__Brief__
Exact reproduction of the data is required, with images excluded.
>>
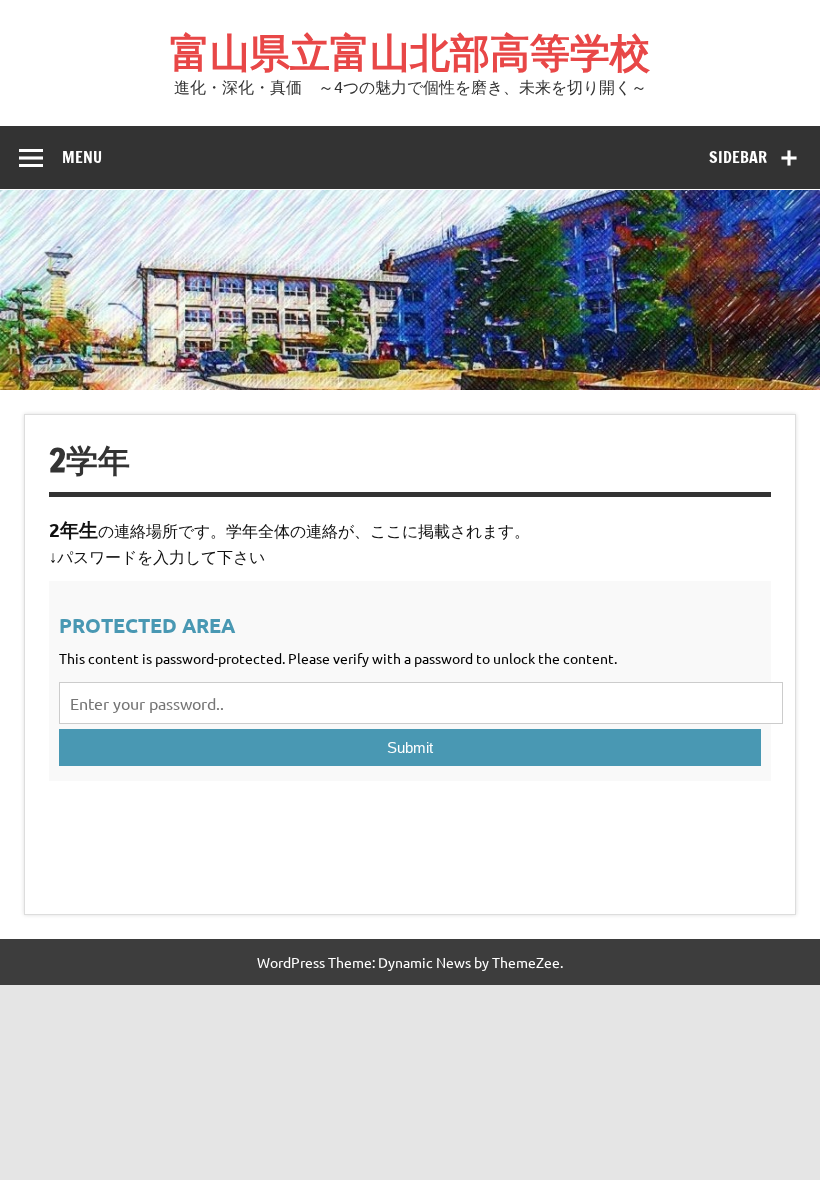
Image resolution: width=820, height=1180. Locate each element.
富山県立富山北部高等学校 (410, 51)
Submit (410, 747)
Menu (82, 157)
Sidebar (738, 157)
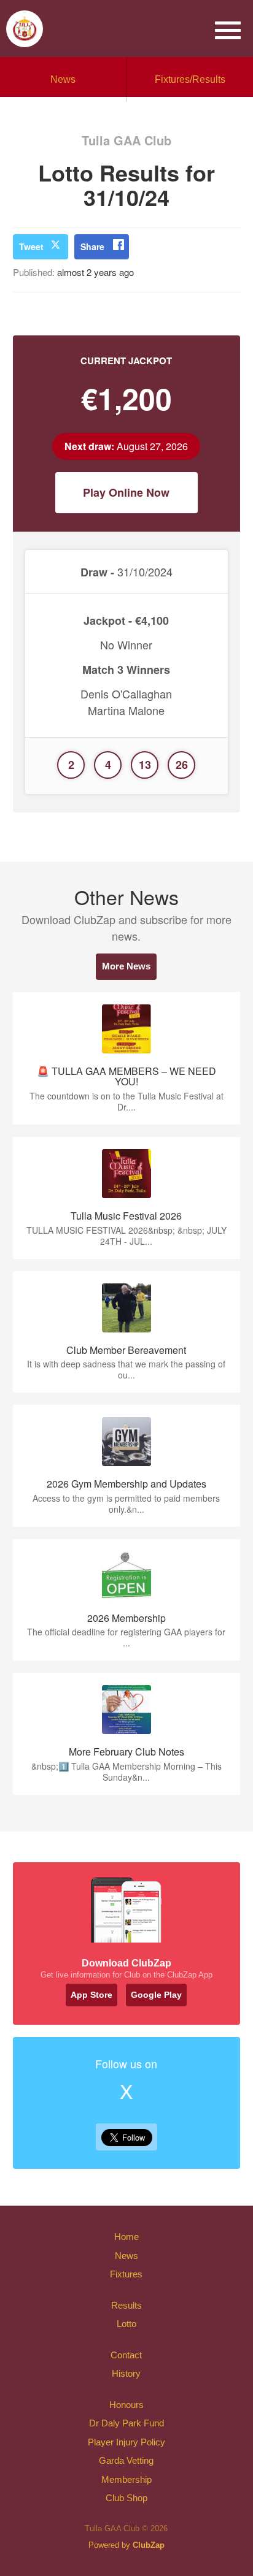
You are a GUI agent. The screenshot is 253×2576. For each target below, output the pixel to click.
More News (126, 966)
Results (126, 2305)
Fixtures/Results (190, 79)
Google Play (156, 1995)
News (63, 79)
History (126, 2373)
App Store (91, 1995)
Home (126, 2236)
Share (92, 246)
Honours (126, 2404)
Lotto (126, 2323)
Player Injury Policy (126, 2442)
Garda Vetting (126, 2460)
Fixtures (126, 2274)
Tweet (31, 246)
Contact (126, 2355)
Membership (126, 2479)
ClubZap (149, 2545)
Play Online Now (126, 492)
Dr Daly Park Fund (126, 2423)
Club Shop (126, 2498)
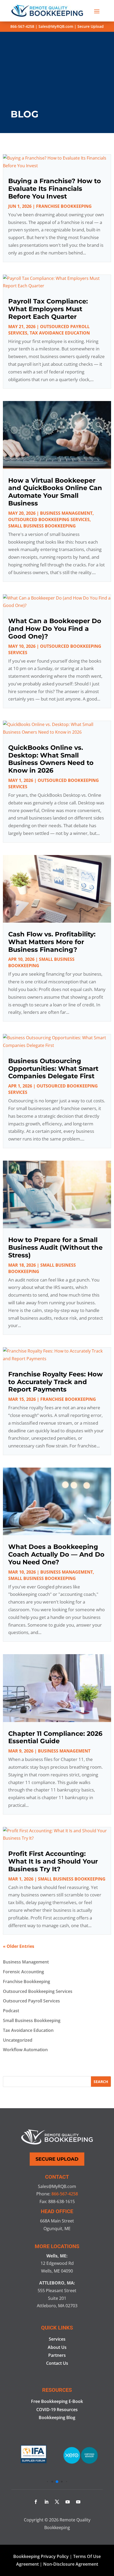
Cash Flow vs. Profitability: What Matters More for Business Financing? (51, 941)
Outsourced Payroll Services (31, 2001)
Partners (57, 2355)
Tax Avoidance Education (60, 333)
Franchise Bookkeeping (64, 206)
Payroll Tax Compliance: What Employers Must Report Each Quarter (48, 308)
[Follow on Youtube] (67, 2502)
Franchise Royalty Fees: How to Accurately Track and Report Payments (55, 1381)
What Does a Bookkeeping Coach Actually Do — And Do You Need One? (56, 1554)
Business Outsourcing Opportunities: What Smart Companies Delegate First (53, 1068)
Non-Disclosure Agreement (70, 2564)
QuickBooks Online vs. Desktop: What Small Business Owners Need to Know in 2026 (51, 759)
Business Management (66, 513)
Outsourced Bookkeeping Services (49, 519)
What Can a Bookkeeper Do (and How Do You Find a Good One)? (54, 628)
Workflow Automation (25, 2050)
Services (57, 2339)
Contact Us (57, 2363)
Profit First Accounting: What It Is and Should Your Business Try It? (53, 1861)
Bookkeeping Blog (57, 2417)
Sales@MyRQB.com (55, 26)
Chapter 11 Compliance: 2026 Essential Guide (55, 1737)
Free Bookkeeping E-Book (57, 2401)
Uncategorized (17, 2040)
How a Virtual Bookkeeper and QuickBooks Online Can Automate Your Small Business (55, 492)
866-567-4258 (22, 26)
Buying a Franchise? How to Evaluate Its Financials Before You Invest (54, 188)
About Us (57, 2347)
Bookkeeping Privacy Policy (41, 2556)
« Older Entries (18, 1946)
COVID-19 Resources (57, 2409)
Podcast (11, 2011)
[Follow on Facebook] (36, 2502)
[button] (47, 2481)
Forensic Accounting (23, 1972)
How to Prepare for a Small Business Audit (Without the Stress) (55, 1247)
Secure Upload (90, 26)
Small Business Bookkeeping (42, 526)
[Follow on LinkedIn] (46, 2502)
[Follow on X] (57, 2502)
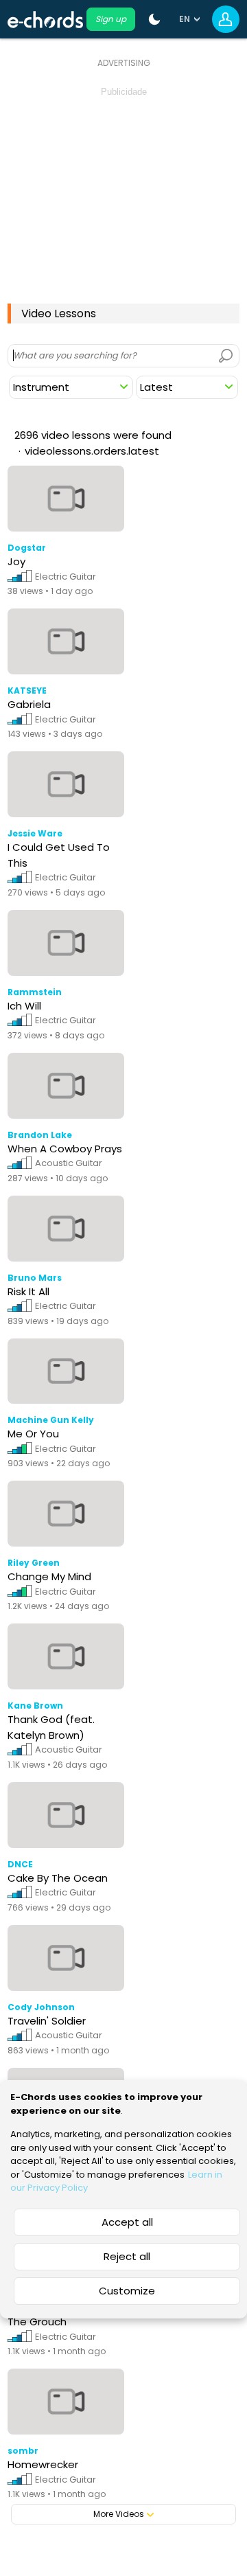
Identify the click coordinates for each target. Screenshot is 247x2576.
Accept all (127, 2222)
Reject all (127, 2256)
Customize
<<
__Your solution__
Image resolution: width=820, height=1180. Locate each element.
富山県立富山北部高等学校 (410, 51)
Submit (410, 747)
Menu (82, 157)
Sidebar (738, 157)
You are a GUI agent. The screenshot is 253×2576. For each target below, output the pixel to click.
More News (126, 966)
Results (126, 2305)
Fixtures/Results (190, 79)
Google Play (156, 1995)
News (63, 79)
History (126, 2373)
App Store (91, 1995)
Home (126, 2236)
Share (92, 246)
Honours (126, 2404)
Lotto (126, 2323)
Player Injury Policy (126, 2442)
Garda Vetting (126, 2460)
Fixtures (126, 2274)
Tweet (31, 246)
Contact (126, 2355)
Membership (126, 2479)
ClubZap (149, 2545)
Play Online Now (126, 492)
Dr Daly Park Fund (126, 2423)
Club Shop (126, 2498)
Cash Flow vs. Profitability: What Matters More for Business Financing? (51, 941)
Outsourced Payroll Services (31, 2001)
Partners (57, 2355)
Tax Avoidance Education (60, 333)
Franchise Bookkeeping (64, 206)
Payroll Tax Compliance: What Employers Must Report Each Quarter (48, 308)
[Follow on Youtube] (67, 2502)
Franchise Royalty Fees: How to Accurately Track and Report Payments (55, 1381)
What Does a Bookkeeping Coach Actually Do — And Do You Need One? (56, 1554)
Business Outsourcing Opportunities: What Smart Companies Delegate First (53, 1068)
Non-Disclosure Agreement (70, 2564)
QuickBooks Online vs. Desktop: What Small Business Owners Need to Know in 2026 (51, 759)
Business Management (66, 513)
Outsourced Bookkeeping Services (49, 519)
What Can a Bookkeeper Do (and How Do You Find a Good One)? (54, 628)
Workflow Automation (25, 2050)
Services (57, 2339)
Contact Us (57, 2363)
Profit First Accounting: What It Is and Should Your Business Try It? (53, 1861)
Bookkeeping Blog (57, 2417)
Sales@MyRQB.com (55, 26)
Chapter 11 Compliance: 2026 Essential Guide (55, 1737)
Free Bookkeeping E-Book (57, 2401)
Uncategorized (17, 2040)
How a Virtual Bookkeeper and QuickBooks Online Can Automate Your Small Business (55, 492)
866-567-4258 (22, 26)
Buying a Franchise? How to Evaluate Its Financials Before You Invest (54, 188)
About Us (57, 2347)
Bookkeeping Privacy Policy (41, 2556)
« Older Entries (18, 1946)
COVID-19 Resources (57, 2409)
Podcast (11, 2011)
[Follow on Facebook] (36, 2502)
[button] (47, 2481)
Forensic Accounting (23, 1972)
How to Prepare for a Small Business Audit (Without the Stress) (55, 1247)
Secure Upload (90, 26)
Small Business Bookkeeping (42, 526)
[Follow on LinkedIn] (46, 2502)
[Follow on X] (57, 2502)
Identify the click coordinates for each target. Screenshot is 247x2576.
Accept all (127, 2222)
Reject all (127, 2256)
Customize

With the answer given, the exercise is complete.